EXERCISE BRIEF | The listing that follows should be duplicated character for character.

LISTED RECORDS |
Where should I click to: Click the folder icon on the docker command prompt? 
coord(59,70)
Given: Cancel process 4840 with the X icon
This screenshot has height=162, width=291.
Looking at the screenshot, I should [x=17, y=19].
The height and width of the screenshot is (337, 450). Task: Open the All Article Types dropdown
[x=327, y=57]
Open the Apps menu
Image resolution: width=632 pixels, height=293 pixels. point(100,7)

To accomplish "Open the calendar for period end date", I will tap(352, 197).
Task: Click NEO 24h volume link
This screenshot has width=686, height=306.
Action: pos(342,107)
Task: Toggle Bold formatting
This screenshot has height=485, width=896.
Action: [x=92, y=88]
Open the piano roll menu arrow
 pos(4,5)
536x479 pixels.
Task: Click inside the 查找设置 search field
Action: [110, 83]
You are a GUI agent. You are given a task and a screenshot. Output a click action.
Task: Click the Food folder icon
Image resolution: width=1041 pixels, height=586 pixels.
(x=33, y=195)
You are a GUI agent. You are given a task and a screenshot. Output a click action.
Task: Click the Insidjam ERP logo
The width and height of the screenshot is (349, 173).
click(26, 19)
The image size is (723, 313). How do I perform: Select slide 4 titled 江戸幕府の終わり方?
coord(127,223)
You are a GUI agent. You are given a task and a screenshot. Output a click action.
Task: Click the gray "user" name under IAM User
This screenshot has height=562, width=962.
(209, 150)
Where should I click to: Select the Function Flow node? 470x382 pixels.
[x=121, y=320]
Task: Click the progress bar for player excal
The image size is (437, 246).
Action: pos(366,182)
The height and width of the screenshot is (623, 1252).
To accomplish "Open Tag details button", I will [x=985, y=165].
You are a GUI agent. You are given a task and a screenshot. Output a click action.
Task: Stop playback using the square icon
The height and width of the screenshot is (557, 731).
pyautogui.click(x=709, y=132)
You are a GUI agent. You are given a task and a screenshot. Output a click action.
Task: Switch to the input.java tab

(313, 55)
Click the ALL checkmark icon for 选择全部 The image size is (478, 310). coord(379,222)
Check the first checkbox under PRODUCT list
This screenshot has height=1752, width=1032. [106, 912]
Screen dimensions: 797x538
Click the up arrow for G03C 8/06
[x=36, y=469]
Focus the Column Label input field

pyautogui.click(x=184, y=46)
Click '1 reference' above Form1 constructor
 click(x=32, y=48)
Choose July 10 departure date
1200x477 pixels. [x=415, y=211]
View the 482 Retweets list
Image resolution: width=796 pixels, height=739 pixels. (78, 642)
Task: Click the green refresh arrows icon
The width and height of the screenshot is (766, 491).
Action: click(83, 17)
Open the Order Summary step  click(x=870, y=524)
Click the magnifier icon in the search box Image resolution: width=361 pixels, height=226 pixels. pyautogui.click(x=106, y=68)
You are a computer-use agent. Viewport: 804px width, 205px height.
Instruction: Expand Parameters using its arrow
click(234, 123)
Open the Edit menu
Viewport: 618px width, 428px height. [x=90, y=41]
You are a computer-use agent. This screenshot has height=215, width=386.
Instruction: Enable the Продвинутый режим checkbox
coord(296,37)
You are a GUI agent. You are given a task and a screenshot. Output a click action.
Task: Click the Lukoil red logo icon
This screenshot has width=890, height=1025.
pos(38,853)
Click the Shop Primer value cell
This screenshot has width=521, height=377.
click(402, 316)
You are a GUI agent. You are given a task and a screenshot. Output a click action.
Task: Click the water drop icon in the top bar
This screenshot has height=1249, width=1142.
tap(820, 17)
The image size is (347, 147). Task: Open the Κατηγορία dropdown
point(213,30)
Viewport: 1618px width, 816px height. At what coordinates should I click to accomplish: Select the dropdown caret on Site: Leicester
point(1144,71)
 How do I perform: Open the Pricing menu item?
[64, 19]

RESULT FOR THIS TASK |
Where should I click to: Click the folder icon on the docker command prompt? 
coord(59,70)
Given: Cancel process 4840 with the X icon
This screenshot has height=162, width=291.
Looking at the screenshot, I should [x=17, y=19].
The height and width of the screenshot is (337, 450). Task: Open the All Article Types dropdown
[x=327, y=57]
Open the Apps menu
Image resolution: width=632 pixels, height=293 pixels. point(100,7)

To accomplish "Open the calendar for period end date", I will tap(352, 197).
Task: Click NEO 24h volume link
This screenshot has width=686, height=306.
Action: pos(342,107)
Task: Toggle Bold formatting
This screenshot has height=485, width=896.
Action: [x=92, y=88]
Open the piano roll menu arrow
 pos(4,5)
536x479 pixels.
Task: Click inside the 查找设置 search field
Action: [110, 83]
You are a GUI agent. You are given a task and a screenshot. Output a click action.
Task: Click the Food folder icon
Image resolution: width=1041 pixels, height=586 pixels.
(x=33, y=195)
You are a GUI agent. You are given a task and a screenshot. Output a click action.
Task: Click the Insidjam ERP logo
The width and height of the screenshot is (349, 173).
click(26, 19)
The image size is (723, 313). How do I perform: Select slide 4 titled 江戸幕府の終わり方?
coord(127,223)
You are a GUI agent. You are given a task and a screenshot. Output a click action.
Task: Click the gray "user" name under IAM User
This screenshot has height=562, width=962.
(209, 150)
Where should I click to: Select the Function Flow node? 470x382 pixels.
[x=121, y=320]
Task: Click the progress bar for player excal
The image size is (437, 246).
Action: pos(366,182)
The height and width of the screenshot is (623, 1252).
To accomplish "Open Tag details button", I will [x=985, y=165].
You are a GUI agent. You are given a task and a screenshot. Output a click action.
Task: Stop playback using the square icon
The height and width of the screenshot is (557, 731).
pyautogui.click(x=709, y=132)
You are a GUI agent. You are given a task and a screenshot. Output a click action.
Task: Switch to the input.java tab

(313, 55)
Click the ALL checkmark icon for 选择全部 The image size is (478, 310). coord(379,222)
Check the first checkbox under PRODUCT list
This screenshot has height=1752, width=1032. [106, 912]
Screen dimensions: 797x538
Click the up arrow for G03C 8/06
[x=36, y=469]
Focus the Column Label input field

pyautogui.click(x=184, y=46)
Click '1 reference' above Form1 constructor
 click(x=32, y=48)
Choose July 10 departure date
1200x477 pixels. [x=415, y=211]
View the 482 Retweets list
Image resolution: width=796 pixels, height=739 pixels. (78, 642)
Task: Click the green refresh arrows icon
The width and height of the screenshot is (766, 491).
Action: click(83, 17)
Open the Order Summary step  click(x=870, y=524)
Click the magnifier icon in the search box Image resolution: width=361 pixels, height=226 pixels. pyautogui.click(x=106, y=68)
You are a computer-use agent. Viewport: 804px width, 205px height.
Instruction: Expand Parameters using its arrow
click(234, 123)
Open the Edit menu
Viewport: 618px width, 428px height. [x=90, y=41]
You are a computer-use agent. This screenshot has height=215, width=386.
Instruction: Enable the Продвинутый режим checkbox
coord(296,37)
You are a GUI agent. You are given a task and a screenshot. Output a click action.
Task: Click the Lukoil red logo icon
This screenshot has width=890, height=1025.
pos(38,853)
Click the Shop Primer value cell
This screenshot has width=521, height=377.
click(402, 316)
You are a GUI agent. You are given a task and a screenshot. Output a click action.
Task: Click the water drop icon in the top bar
This screenshot has height=1249, width=1142.
tap(820, 17)
The image size is (347, 147). Task: Open the Κατηγορία dropdown
point(213,30)
Viewport: 1618px width, 816px height. At what coordinates should I click to accomplish: Select the dropdown caret on Site: Leicester
point(1144,71)
 How do I perform: Open the Pricing menu item?
[64, 19]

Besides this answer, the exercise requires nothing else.